** BEGIN Supplied entries **

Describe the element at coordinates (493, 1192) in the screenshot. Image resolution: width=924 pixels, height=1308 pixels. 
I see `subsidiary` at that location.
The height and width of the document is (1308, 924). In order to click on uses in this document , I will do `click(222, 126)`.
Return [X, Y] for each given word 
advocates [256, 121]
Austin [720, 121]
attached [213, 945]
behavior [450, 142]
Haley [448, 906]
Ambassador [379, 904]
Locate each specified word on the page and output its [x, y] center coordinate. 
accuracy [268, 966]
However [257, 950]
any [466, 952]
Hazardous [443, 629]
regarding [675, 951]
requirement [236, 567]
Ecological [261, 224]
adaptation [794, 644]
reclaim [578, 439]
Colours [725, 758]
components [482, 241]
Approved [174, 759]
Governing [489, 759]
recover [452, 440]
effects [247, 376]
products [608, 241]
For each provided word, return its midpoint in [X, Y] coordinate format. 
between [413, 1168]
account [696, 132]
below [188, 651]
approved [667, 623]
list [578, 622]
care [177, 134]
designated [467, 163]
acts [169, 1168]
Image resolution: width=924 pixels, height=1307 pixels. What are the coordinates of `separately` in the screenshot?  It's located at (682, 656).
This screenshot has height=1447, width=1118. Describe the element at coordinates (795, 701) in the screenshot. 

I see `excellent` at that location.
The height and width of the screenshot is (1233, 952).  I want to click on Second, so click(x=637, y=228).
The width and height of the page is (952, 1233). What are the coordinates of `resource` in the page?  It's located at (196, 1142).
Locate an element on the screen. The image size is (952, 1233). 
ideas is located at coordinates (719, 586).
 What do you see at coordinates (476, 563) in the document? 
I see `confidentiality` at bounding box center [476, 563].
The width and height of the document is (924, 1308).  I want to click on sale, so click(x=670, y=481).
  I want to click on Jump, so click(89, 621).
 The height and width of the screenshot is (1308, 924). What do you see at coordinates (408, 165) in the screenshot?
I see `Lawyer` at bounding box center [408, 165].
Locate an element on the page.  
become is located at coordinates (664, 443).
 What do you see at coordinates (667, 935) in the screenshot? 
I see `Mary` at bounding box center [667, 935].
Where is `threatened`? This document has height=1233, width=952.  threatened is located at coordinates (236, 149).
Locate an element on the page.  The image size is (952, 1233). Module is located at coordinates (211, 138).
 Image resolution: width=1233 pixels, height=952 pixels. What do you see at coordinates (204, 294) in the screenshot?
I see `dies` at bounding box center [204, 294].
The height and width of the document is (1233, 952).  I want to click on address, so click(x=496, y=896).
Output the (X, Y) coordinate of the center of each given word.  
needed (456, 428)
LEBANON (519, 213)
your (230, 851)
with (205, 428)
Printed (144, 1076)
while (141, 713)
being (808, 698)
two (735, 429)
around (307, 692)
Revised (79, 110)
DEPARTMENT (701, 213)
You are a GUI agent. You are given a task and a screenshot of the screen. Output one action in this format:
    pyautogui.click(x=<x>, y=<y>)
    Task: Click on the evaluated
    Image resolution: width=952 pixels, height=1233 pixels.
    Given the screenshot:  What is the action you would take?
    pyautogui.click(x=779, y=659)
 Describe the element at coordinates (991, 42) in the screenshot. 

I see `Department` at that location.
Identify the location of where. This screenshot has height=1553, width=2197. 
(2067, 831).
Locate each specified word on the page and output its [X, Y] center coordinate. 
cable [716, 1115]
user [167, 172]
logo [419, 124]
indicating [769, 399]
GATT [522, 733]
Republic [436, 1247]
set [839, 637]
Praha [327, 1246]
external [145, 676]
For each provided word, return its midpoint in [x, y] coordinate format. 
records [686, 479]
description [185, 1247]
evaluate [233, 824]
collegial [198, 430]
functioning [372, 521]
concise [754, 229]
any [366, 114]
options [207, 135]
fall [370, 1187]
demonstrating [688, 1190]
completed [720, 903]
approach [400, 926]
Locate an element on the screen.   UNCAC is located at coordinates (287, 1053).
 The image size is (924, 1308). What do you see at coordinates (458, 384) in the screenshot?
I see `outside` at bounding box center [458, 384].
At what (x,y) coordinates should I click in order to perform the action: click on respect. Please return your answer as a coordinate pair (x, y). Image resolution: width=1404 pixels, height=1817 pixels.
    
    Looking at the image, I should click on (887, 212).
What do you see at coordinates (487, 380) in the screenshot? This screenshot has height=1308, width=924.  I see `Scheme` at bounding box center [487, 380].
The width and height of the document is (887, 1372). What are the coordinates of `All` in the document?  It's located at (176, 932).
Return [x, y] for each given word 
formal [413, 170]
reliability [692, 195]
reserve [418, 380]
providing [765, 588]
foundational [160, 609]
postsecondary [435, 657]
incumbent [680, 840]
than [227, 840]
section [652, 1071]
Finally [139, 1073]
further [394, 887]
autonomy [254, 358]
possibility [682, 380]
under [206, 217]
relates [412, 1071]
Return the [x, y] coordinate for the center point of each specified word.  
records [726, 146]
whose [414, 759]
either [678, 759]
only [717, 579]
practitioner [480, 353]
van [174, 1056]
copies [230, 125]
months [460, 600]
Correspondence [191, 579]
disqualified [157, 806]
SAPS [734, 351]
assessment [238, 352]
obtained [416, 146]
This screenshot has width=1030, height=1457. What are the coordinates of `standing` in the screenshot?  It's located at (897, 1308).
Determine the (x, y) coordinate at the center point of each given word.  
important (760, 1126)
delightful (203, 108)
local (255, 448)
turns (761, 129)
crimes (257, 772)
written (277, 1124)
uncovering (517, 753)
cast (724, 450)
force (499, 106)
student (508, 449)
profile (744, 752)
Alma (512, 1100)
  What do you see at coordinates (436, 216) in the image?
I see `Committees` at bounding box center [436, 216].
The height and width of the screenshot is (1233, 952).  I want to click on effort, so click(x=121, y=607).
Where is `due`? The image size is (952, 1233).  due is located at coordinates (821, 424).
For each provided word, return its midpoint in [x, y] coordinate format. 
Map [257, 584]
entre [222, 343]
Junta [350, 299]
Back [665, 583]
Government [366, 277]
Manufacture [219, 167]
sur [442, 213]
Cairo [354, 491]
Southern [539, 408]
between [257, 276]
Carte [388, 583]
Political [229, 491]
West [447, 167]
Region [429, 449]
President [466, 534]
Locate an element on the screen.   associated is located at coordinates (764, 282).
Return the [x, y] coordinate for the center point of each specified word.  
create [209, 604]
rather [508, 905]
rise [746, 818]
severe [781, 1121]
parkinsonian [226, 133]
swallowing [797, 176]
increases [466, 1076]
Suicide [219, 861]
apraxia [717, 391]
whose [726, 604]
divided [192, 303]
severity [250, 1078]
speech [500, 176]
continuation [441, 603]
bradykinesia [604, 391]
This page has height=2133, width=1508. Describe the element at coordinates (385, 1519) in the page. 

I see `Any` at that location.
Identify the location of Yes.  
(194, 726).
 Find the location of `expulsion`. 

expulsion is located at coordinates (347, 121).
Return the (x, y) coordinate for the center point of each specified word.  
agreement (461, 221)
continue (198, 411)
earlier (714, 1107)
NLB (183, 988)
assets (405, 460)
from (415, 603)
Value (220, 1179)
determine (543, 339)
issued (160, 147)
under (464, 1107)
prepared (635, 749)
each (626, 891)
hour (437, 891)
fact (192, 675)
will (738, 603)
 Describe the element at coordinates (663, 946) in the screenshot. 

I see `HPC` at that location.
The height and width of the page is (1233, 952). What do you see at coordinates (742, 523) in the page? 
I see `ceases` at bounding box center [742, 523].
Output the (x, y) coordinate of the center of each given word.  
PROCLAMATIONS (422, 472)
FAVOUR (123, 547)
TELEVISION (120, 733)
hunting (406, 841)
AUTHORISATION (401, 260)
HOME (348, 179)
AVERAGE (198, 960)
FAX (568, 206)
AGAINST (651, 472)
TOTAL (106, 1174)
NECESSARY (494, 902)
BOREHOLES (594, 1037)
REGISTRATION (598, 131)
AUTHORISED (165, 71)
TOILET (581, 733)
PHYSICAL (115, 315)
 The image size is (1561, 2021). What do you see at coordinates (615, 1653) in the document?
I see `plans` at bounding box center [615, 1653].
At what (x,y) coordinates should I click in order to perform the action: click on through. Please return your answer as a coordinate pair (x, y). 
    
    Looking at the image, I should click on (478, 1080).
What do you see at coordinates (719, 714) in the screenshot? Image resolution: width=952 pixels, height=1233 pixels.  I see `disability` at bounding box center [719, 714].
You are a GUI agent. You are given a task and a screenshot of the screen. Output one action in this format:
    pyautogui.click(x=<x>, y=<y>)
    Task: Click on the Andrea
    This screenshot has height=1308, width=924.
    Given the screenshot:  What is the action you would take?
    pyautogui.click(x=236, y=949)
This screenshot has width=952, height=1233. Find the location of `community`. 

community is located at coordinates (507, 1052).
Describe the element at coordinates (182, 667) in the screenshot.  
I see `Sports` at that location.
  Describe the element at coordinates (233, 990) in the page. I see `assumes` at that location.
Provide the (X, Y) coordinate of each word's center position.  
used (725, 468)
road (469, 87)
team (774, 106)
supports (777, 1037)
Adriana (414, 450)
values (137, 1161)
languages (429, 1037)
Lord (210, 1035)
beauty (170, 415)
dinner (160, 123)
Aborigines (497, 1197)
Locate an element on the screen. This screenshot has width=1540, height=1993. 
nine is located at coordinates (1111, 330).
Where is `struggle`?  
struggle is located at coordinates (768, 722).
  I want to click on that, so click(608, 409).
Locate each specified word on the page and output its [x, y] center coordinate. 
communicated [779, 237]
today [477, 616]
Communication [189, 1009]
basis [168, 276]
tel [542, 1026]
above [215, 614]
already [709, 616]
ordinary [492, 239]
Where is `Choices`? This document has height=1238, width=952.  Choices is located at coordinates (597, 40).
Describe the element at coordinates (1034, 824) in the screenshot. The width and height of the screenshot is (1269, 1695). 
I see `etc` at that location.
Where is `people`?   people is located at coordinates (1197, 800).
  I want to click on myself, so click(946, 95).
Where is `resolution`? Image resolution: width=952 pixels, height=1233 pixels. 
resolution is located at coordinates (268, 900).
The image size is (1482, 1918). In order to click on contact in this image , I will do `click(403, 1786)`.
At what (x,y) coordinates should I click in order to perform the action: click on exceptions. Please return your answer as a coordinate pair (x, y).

** END Supplied entries **

● Problem statement: Identify each line in the listing above that contains the word "want", and copy those lines.

● Task output:
The height and width of the screenshot is (1233, 952).  I want to click on Second, so click(x=637, y=228).
The width and height of the document is (924, 1308).  I want to click on sale, so click(x=670, y=481).
  I want to click on Jump, so click(89, 621).
The height and width of the document is (1233, 952).  I want to click on address, so click(x=496, y=896).
The height and width of the screenshot is (1233, 952).  I want to click on effort, so click(x=121, y=607).
  I want to click on that, so click(608, 409).
  I want to click on myself, so click(946, 95).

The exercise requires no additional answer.